To examine the thermal and electrical stabilities of the bare and Ni-enhanced Ag NW electrodes, a constant current was applied to the samples for 2 h, as shown in Fig. 3a,b. The bare Ag NW electrode exhibited good stability at a temperature of 75 °C with a subtle fluctuation prior to 5 min. However, the temperature suddenly dropped to 68 °C at 5 min, and this temperature was then maintained up to 12 min, at which point the sample finally broke down due to the instability of the nanostructures at relatively high temperatures for the long-term annealing14. The temperature drops from 75 °C to 68 °C was attributed to the annealing of the Ag NWs in the environment of joule heating27 because annealing can lead to decrease in the electrical resistance and the total power. In contrast to the bare Ag NW electrode, the plated electrode maintained a temperature of 165 °C with a stable electrical resistance during the test. Hence, the Ni coating undoubtedly enhanced the stability of the Ag NW networks far above that of the bare Ag NW network in the harsh test environment.
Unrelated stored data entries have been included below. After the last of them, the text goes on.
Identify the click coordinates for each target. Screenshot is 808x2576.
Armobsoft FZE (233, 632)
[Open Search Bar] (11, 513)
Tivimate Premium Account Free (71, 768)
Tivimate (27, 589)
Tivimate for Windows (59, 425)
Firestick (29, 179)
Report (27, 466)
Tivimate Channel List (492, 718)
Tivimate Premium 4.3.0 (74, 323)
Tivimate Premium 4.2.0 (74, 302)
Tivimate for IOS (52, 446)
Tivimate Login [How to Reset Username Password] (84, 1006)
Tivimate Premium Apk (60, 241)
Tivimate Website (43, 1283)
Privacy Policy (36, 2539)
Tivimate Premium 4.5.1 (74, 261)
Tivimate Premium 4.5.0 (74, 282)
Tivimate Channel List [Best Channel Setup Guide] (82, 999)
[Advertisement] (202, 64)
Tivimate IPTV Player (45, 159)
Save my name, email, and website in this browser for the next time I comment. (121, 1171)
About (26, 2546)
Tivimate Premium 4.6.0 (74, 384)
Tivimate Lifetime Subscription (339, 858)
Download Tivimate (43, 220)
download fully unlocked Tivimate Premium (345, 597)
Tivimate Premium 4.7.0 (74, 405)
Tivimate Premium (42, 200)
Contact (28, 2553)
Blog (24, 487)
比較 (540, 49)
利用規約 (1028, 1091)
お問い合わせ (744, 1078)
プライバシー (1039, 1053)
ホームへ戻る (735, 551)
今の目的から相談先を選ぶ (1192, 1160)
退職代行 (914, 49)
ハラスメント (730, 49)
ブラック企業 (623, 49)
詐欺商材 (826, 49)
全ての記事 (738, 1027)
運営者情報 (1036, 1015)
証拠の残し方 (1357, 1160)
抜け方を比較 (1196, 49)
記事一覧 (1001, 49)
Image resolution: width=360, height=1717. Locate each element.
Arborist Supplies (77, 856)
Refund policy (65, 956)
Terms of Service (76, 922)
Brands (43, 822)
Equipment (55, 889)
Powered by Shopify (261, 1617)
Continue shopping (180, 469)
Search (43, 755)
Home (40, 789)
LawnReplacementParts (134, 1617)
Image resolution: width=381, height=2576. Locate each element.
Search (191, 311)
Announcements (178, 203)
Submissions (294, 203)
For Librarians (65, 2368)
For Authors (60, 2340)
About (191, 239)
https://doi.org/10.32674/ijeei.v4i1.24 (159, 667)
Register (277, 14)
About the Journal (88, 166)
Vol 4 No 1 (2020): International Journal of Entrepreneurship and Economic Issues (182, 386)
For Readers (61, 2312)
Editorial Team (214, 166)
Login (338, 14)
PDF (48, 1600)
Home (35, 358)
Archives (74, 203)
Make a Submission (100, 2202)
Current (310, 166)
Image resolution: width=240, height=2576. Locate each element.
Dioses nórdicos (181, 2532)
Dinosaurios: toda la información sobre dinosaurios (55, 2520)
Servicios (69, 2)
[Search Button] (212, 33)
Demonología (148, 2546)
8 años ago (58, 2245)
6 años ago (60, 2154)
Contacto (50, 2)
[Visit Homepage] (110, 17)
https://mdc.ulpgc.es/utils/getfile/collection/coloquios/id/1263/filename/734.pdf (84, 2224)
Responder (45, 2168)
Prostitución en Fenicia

Long-term working stabilities of (a) the bare Ag NWs and (b) the Ni-enhanced Ag NWs.
The electrical and temperature stability under bending status is also important for the application of heaters on wearable electronics. The mechanical stability of the Ni enhanced Ag NWs heater, and bare Ag NW heater was examined with bending radius of 2.5 mm as shown in Fig. 4a. It was demonstrated that no apparent increase in R/R0 was observed even over approximately 3500 cycles for the Ni-enhanced Ag NW heater since the Ag NWs were firmly connected by the electroplated Ni. In contrast, a breakdown occurred after 600 cycles for the bare Ag NWs, as indicated by a dramatic increase in R/R0. Moreover, the Ni-enhanced Ag NW-based heater also exhibited excellent working stability after cycled bending process (Fig. 4b). For an applied input current of 60 mA, the temperature should increase due to the increasing resistance of the heater according to Joule’s law. The output temperature of the plated heater was maintained at approximately 50 °C from 200 cycles to 2000 cycles with a slight fluctuation, and the initial increase in the temperature might have been caused by detachment of some of the unconnected Ag NWs, which led to a higher resistance of the heater. In contrast, the output temperature of the bare Ag NW-based heater constantly increased during the bending test until breakdown after 500 cycles. Considering the requirements of long-term stability under high-current and temperature stability under mechanical bending for application in high-performance power devices, heaters or solar cells, the flexible transparent electrodes made from Ni-enhanced Ag NWs networks are highly promising materials.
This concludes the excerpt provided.